9. Bart Johnson (Coach Bolton) told Seventeen that he and Alyson Reed (Ms. Darbus) were supposed to have a duet in High School Musical but that the number (supposedly similar to "Anything You Can Do, I Can Do Better" from Annie Get Your Gun) was cut due to time constraints.

10. After she turned 40, Meryl Streep was offered three witch roles in one year, prompting her to implement a "no witches" rule for herself. She didn't break it until she was 65 and played the Witch in the 2014 adaptation of Stephen Sondheim's Into the Woods.

Walt Disney Co. / courtesy Everett Collection

11. Fittingly for the Harvard-educated Damien Chazelle, La La Land was originally set in Boston, with the Griffith Observatory sequence taking place in the Boston Museum of Science.

12. Anne Hathaway actually got her hair cut on camera in Les Misérables, though only half of it was done by actor Nicola Sloane, who played the "hair crone." The task was finished by Hathaway's hair and makeup artist Paul Gooch, who donned the crone's costume for the occasion.

13. The extravagant necklace the Duke (Richard Roxburgh) gives Satine (Nicole Kidman) in Moulin Rouge! was designed by jeweler Stefano Canturi and constructed with 1,308 diamonds. The piece, nicknamed "Satine," was worth $1 million during filming, making it the most expensive piece of jewelry ever made for a film. It is now worth around $3 million.

Getty / Christie's

14. Julie Andrews declined to make a cameo appearance in Mary Poppins Returns since she didn't want to divert attention away from star Emily Blunt, though director Rob Marshall assured Entertainment Weekly that Andrews was "one thousand percent" supportive of the sequel.

Disney / Courtesy Everett Collection

15. Peter Hinwood was a professional model when he was cast as the titular creation of The Rocky Horror Picture Show, and he stopped acting afterward for three reasons: "One, I can’t act.
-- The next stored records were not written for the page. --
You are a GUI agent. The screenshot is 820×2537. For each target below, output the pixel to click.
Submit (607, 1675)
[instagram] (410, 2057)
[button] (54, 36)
Two, I cringe with embarrassment every time I see myself on film. Three, I relish a quiet, peaceful life." He became an antiques dealer in London instead.

20th Century Fox / Courtesy Everett Collection

16. In The Sound of Music, the von Trapp family makes a dramatic escape over the Alps to safety in Switzerland. However, in real life, that route would've led directly into Nazi Germany, so the actual von Trapps escaped in a slightly less cinematic manner: Boarding a train to Italy and claiming they were simply going on a family vacation.

17. Catherine Zeta-Jones insisted on having her hair cut in a bob for Chicago, explaining, "If you think I’m going to have long hair over my face so anyone is going to think that I’m being doubled and not doing every darn step, you’re crazy."

Miramax / Courtesy Everett Collection

18. After seeing the costume jewelry that she was supposed to wear as the Queen in Cinderella, Whoopi Goldberg told costume designer Ellen Mirojnick to go talk to a contact she had at Harry Winston and pick out "the real stuff," since she wouldn't wear fake jewels.

ABC / Courtesy Everett Collection

19. When Jerome Robbins and Leonard Bernstein started working on what would become West Side Story, it was called East Side Story and its plot followed a Jewish girl falling in love with a Roman Catholic boy. They ultimately rejected this premise for being too stale.

United Artists / Courtesy Everett Collection

20. In order to achieve the period look of Fiddler on the Roof, cinematographer Oswald Morris shot the movie with a "brown silk stocking he stretched over a lens."